Banjarmasin (ANTARA) - Perum Bulog Kalimantan Selatan menargetkan bisa menyerap gabah petani hingga 28.200 ton pada 2019 atau naik dibanding 2018 yang hanya sekitar 22 ribu ton.
Kepala Divisi Regional Bulog Kalimantan Selatan Akhmad Kholison di Banjarmasin, mengatakan, dari target penyerapan tersebut, hingga kini Bulog baru mampu menyerap sekitar 3.500 ton.
"Hingga saat ini, serapan gabah Bulog masih jauh dari target, namun kami optimistis pada Juli dan Agustus 2019, jumlah tersebut akan naik signifikan," katanya.
Menurut Kholison, pada Juli dan Agustus, petani di Kalsel akan melakukan panen raya atau panen padi lokal secara serentak.
Baca juga: 2019 Bulog Kalsel bangun 1.000 RPK
Sehingga, tambah dia, produksi gabah akan bertambah cukup banyak, dalam waktu yang hampir bersamaan.

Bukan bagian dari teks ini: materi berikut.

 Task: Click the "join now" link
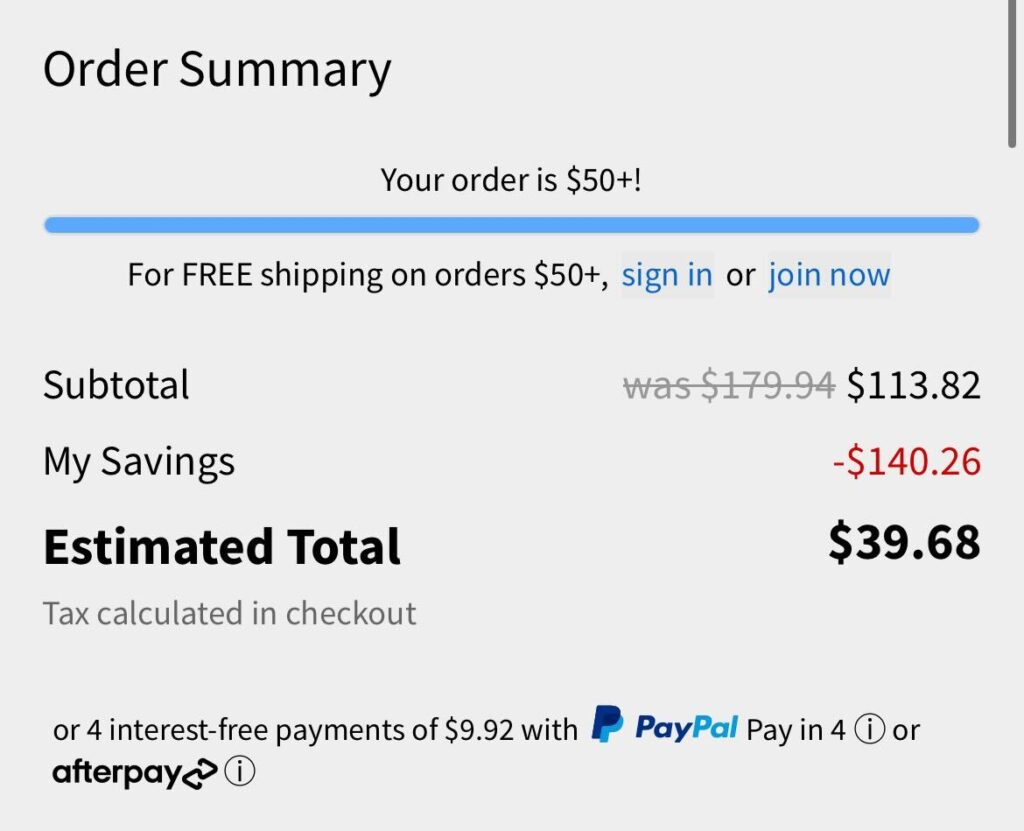click(x=829, y=275)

Kondisi tersebut berbeda dengan musim panen bulan-bulan sebelumnya, yang tidak serentak , sesuai dengan musim panen masing-masing daerah.
"Kalau bulan-bulan sebelumnya, panennya hanya sedikit dan tidak bersamaan, sementara yang menyerap padi tersebut cukup banyak," katanya.
Hal itu membuat harga gabah petani cenderung stabil dengan harga tinggi, antara Rp9.000 hingga Rp10.000 per kilogram.
Sehingga, di lapangan harga Bulog kalah bersaing dengan pembeli beras dari swasta.
Baca juga: Bulog/BI Kalsel kerja sama kendalikan inflasi
Mengantisipasi kekurangan serapan tersebut, Bulog membeli beras dengan skema komersial atau sesuai harga pasar, untuk beras premium.
"Kalau harga untuk skema komersial tidak ada aturan baku dari pemerintah, asalkan masih dibawah Rp12.600 per kilogram," katanya.
Beras kualitas premium tersebut, dimanfaatkan untuk melayani Rumah Pangan Kita (RPK) yang merupakan toko untuk melayani penerima Bantuan Pangan Nontunai (BPNT).
Hasilnya, dari 3.500 ton serapan Bulog tersebut, gabah tersebut, 85 persen adalah beras lokal premium. "Kalau beras lokal jauh lebih mahal dibanding dengan beras standar Bulog seperti Ciherang dan lainnya," katanya.